━━ Provided data
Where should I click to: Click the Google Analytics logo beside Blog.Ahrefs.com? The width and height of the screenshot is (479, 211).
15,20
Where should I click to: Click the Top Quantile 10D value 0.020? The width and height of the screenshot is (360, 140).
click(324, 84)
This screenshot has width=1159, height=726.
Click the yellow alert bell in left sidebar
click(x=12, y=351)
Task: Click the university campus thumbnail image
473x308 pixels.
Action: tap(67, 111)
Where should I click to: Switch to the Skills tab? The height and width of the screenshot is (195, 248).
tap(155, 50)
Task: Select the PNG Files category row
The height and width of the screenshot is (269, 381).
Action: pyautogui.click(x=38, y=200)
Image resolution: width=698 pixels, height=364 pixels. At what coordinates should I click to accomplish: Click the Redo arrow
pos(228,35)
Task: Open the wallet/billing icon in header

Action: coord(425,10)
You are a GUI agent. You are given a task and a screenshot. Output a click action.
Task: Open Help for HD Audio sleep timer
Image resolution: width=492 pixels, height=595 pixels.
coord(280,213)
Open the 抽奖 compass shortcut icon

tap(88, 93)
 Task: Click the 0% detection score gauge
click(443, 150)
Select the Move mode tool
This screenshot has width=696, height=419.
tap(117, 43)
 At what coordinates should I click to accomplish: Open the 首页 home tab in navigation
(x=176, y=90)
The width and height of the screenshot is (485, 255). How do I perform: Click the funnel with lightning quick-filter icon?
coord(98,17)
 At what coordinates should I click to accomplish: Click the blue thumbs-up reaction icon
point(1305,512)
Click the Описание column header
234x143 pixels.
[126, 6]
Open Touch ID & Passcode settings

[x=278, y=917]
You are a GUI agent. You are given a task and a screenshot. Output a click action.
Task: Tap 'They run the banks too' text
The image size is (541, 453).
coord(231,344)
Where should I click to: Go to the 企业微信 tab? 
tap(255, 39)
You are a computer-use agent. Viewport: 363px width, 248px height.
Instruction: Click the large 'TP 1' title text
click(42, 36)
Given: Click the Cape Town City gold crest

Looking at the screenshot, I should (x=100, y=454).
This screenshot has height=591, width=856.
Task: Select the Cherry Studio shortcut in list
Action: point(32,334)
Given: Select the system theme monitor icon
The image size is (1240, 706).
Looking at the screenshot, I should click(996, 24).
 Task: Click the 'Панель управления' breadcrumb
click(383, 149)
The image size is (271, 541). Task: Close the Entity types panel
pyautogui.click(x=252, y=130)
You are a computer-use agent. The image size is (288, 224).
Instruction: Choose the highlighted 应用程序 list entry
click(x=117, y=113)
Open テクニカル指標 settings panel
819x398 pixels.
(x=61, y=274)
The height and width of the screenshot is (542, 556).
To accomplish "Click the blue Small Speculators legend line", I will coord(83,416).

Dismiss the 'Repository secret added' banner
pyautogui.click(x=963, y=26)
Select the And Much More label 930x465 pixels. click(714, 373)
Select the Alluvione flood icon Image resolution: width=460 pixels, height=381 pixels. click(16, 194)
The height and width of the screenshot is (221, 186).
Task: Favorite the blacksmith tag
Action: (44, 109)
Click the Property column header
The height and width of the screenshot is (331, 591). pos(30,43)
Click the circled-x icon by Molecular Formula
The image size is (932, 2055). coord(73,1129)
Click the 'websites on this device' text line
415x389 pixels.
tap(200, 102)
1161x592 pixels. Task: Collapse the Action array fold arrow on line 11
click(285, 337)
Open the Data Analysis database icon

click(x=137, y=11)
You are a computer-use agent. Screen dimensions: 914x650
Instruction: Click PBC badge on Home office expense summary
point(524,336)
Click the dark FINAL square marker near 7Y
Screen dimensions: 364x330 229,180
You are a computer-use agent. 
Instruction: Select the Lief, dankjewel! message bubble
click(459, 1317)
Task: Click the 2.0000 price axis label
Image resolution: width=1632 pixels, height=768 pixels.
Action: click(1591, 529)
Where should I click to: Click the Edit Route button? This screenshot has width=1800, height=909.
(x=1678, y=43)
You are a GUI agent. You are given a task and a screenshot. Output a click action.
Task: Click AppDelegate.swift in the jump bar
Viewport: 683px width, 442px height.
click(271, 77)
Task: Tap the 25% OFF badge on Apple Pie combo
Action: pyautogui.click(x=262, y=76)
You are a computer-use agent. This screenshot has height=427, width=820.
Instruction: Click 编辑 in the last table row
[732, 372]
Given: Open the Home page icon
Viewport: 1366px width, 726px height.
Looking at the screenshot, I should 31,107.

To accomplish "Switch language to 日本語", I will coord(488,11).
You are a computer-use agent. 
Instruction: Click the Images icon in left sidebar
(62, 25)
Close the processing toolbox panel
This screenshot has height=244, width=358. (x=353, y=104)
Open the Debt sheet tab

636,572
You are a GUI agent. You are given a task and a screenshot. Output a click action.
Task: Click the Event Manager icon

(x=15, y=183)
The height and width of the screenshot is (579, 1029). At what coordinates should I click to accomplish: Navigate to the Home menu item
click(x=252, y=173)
━━━━
- Exercise objective
Rewrite all the entries above, changing "left sidebar" to "left-hand panel" and keeping everything else the same.

- Reply to the exercise
Where should I click to: Click the Google Analytics logo beside Blog.Ahrefs.com? The width and height of the screenshot is (479, 211).
15,20
Where should I click to: Click the Top Quantile 10D value 0.020? The width and height of the screenshot is (360, 140).
click(324, 84)
This screenshot has width=1159, height=726.
Click the yellow alert bell in left-hand panel
click(x=12, y=351)
Task: Click the university campus thumbnail image
473x308 pixels.
Action: tap(67, 111)
Where should I click to: Switch to the Skills tab? The height and width of the screenshot is (195, 248).
tap(155, 50)
Task: Select the PNG Files category row
The height and width of the screenshot is (269, 381).
Action: pyautogui.click(x=38, y=200)
Image resolution: width=698 pixels, height=364 pixels. At what coordinates should I click to accomplish: Click the Redo arrow
pos(228,35)
Task: Open the wallet/billing icon in header

Action: coord(425,10)
You are a GUI agent. You are given a task and a screenshot. Output a click action.
Task: Open Help for HD Audio sleep timer
Image resolution: width=492 pixels, height=595 pixels.
coord(280,213)
Open the 抽奖 compass shortcut icon

tap(88, 93)
 Task: Click the 0% detection score gauge
click(443, 150)
Select the Move mode tool
This screenshot has width=696, height=419.
tap(117, 43)
 At what coordinates should I click to accomplish: Open the 首页 home tab in navigation
(x=176, y=90)
The width and height of the screenshot is (485, 255). How do I perform: Click the funnel with lightning quick-filter icon?
coord(98,17)
 At what coordinates should I click to accomplish: Click the blue thumbs-up reaction icon
point(1305,512)
Click the Описание column header
234x143 pixels.
[126, 6]
Open Touch ID & Passcode settings

[x=278, y=917]
You are a GUI agent. You are given a task and a screenshot. Output a click action.
Task: Tap 'They run the banks too' text
The image size is (541, 453).
coord(231,344)
Where should I click to: Go to the 企业微信 tab? 
tap(255, 39)
You are a computer-use agent. Viewport: 363px width, 248px height.
Instruction: Click the large 'TP 1' title text
click(42, 36)
Given: Click the Cape Town City gold crest

Looking at the screenshot, I should (x=100, y=454).
This screenshot has height=591, width=856.
Task: Select the Cherry Studio shortcut in list
Action: point(32,334)
Given: Select the system theme monitor icon
The image size is (1240, 706).
Looking at the screenshot, I should click(996, 24).
 Task: Click the 'Панель управления' breadcrumb
click(383, 149)
The image size is (271, 541). Task: Close the Entity types panel
pyautogui.click(x=252, y=130)
You are a computer-use agent. The image size is (288, 224).
Instruction: Choose the highlighted 应用程序 list entry
click(x=117, y=113)
Open テクニカル指標 settings panel
819x398 pixels.
(x=61, y=274)
The height and width of the screenshot is (542, 556).
To accomplish "Click the blue Small Speculators legend line", I will coord(83,416).

Dismiss the 'Repository secret added' banner
pyautogui.click(x=963, y=26)
Select the And Much More label 930x465 pixels. click(714, 373)
Select the Alluvione flood icon Image resolution: width=460 pixels, height=381 pixels. click(16, 194)
The height and width of the screenshot is (221, 186).
Task: Favorite the blacksmith tag
Action: (44, 109)
Click the Property column header
The height and width of the screenshot is (331, 591). pos(30,43)
Click the circled-x icon by Molecular Formula
The image size is (932, 2055). coord(73,1129)
Click the 'websites on this device' text line
415x389 pixels.
tap(200, 102)
1161x592 pixels. Task: Collapse the Action array fold arrow on line 11
click(285, 337)
Open the Data Analysis database icon

click(x=137, y=11)
You are a computer-use agent. Screen dimensions: 914x650
Instruction: Click PBC badge on Home office expense summary
point(524,336)
Click the dark FINAL square marker near 7Y
Screen dimensions: 364x330 229,180
You are a computer-use agent. 
Instruction: Select the Lief, dankjewel! message bubble
click(459, 1317)
Task: Click the 2.0000 price axis label
Image resolution: width=1632 pixels, height=768 pixels.
Action: click(1591, 529)
Where should I click to: Click the Edit Route button? This screenshot has width=1800, height=909.
(x=1678, y=43)
You are a GUI agent. You are given a task and a screenshot. Output a click action.
Task: Click AppDelegate.swift in the jump bar
Viewport: 683px width, 442px height.
click(271, 77)
Task: Tap the 25% OFF badge on Apple Pie combo
Action: pyautogui.click(x=262, y=76)
You are a computer-use agent. This screenshot has height=427, width=820.
Instruction: Click 编辑 in the last table row
[732, 372]
Given: Open the Home page icon
Viewport: 1366px width, 726px height.
Looking at the screenshot, I should 31,107.

To accomplish "Switch language to 日本語", I will coord(488,11).
You are a computer-use agent. 
Instruction: Click the Images icon in left-hand panel
(62, 25)
Close the processing toolbox panel
This screenshot has height=244, width=358. (x=353, y=104)
Open the Debt sheet tab

636,572
You are a GUI agent. You are given a task and a screenshot. Output a click action.
Task: Click the Event Manager icon

(x=15, y=183)
The height and width of the screenshot is (579, 1029). At what coordinates should I click to accomplish: Navigate to the Home menu item
click(x=252, y=173)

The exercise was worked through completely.